今でも漁師や船乗りの多いリグーリア地方。ここは昔からずっと、多くの遠征や探検に出る人々の出発地なのです。
この街の歴史を知りたいのなら、市内の波止場にあるガラタ海洋博物館は必見のスポットです。
この博物館が入っている、鉄とガラスを使ったビルは、世界的に著名なイタリア人建築家、レンゾ・ピアノの設計によるものです。
4つのフロアには常設展および企画展が見られる23室の広い展示室があり、23番目の部屋には、ジェノヴァの街と港を360度見渡すことができる、ミラドールと呼ばれるパノラマ式のテラスがあります。
博物館の正面(ここも博物館の一部です)には、イタリア最大の潜水艦である「ナザリオ・サウロ」が展示されています。入場客は船内に入り、軍によって使用されていた当時のあれこれを見学することができます。ナザリオ・サウロ潜水艦に乗るというユニークな体験は、家族全員で楽しめるものだと思います。気軽に楽しく学べるようにデザインされた体験コーナーやゲームを使いながら、潜水艦での生活を知ることができるからです。例えば、潜水艦で潜ったり上にのぼったり、潜望鏡を覗いてみたりと、楽しみながら新しい発見が出来るというわけです。

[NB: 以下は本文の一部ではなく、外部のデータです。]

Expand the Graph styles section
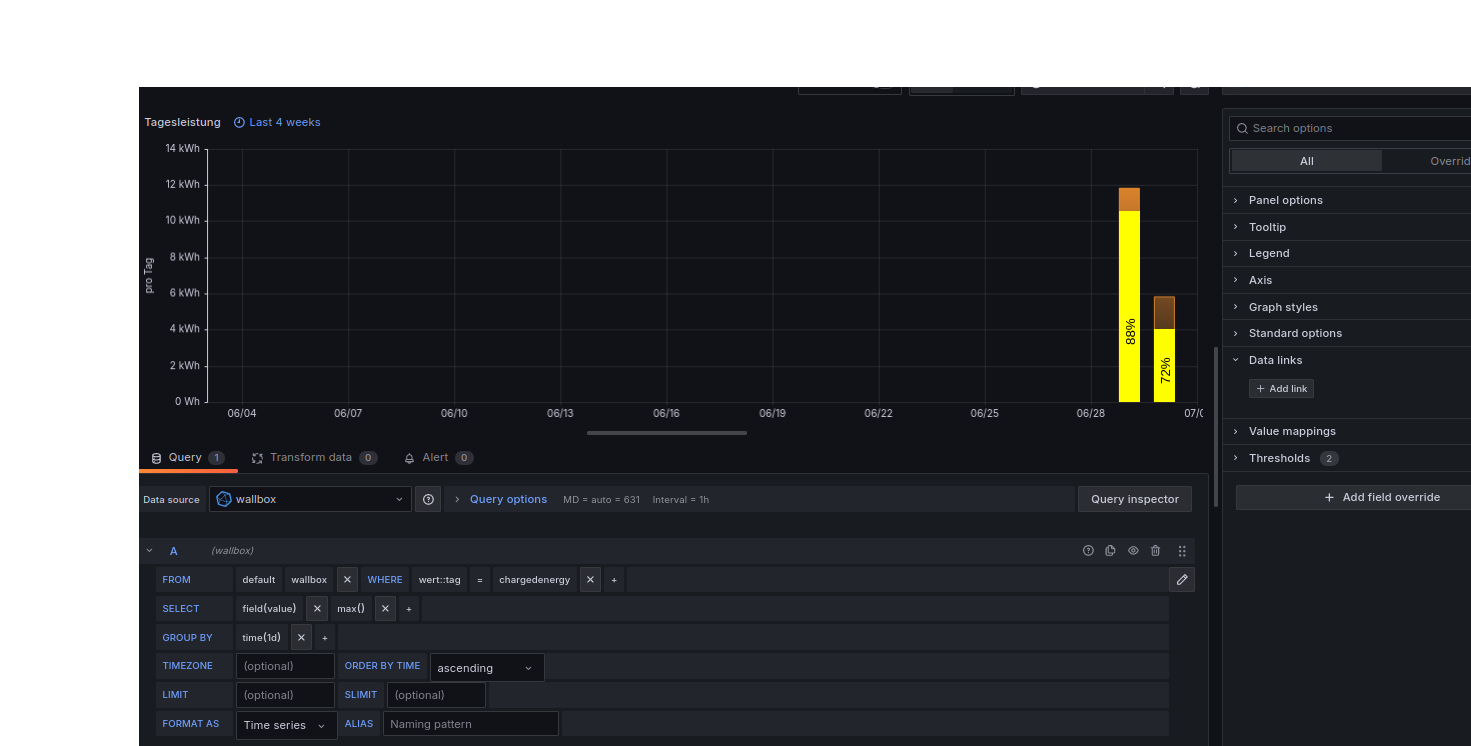1471x746 pixels. point(1282,307)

地中海沿岸地域にある海洋博物館としては最大の規模を誇るガラタ博物館は、モダンで美しい外観を持つビルの中にあります。大人も子供も分け隔てなく楽しみながら大事なテーマを学べるように作られた、遊び心満載のインタラクティブな展示は、訪れる人々を飽きさせません。ガラタ博物館が目指すのは、何世紀も前、イタリアが新天地で達成した偉大な発見の魅力を復活させることなのです。
館内の見学コースは、17世紀のジェノヴァ港の風景を描いたクリストフォロ・デ・グラッシの巨大なフレスコ画のある地上1階からスタートします。この絵は、地中海において戦略上重要な位置にあったジェノヴァが、海事産業の中で絶大な存在感を持っていた時代の作品です。
この博物館に来て、復元されたガレー船、貴重な海図、地図帳、地球儀、船の模型、かつての兵器などを眺めているうちに、海の歴史に親しみ、リグーリアの海の男たちの名高い発見を知る旅を体験できるでしょう。
世界中でクリストファー・コロンブスはスペイン人だと勘違いされていますが、この名高き探検家が生まれたのはジェノヴァであり、彼の本名はクリストフォロ・コロンボです。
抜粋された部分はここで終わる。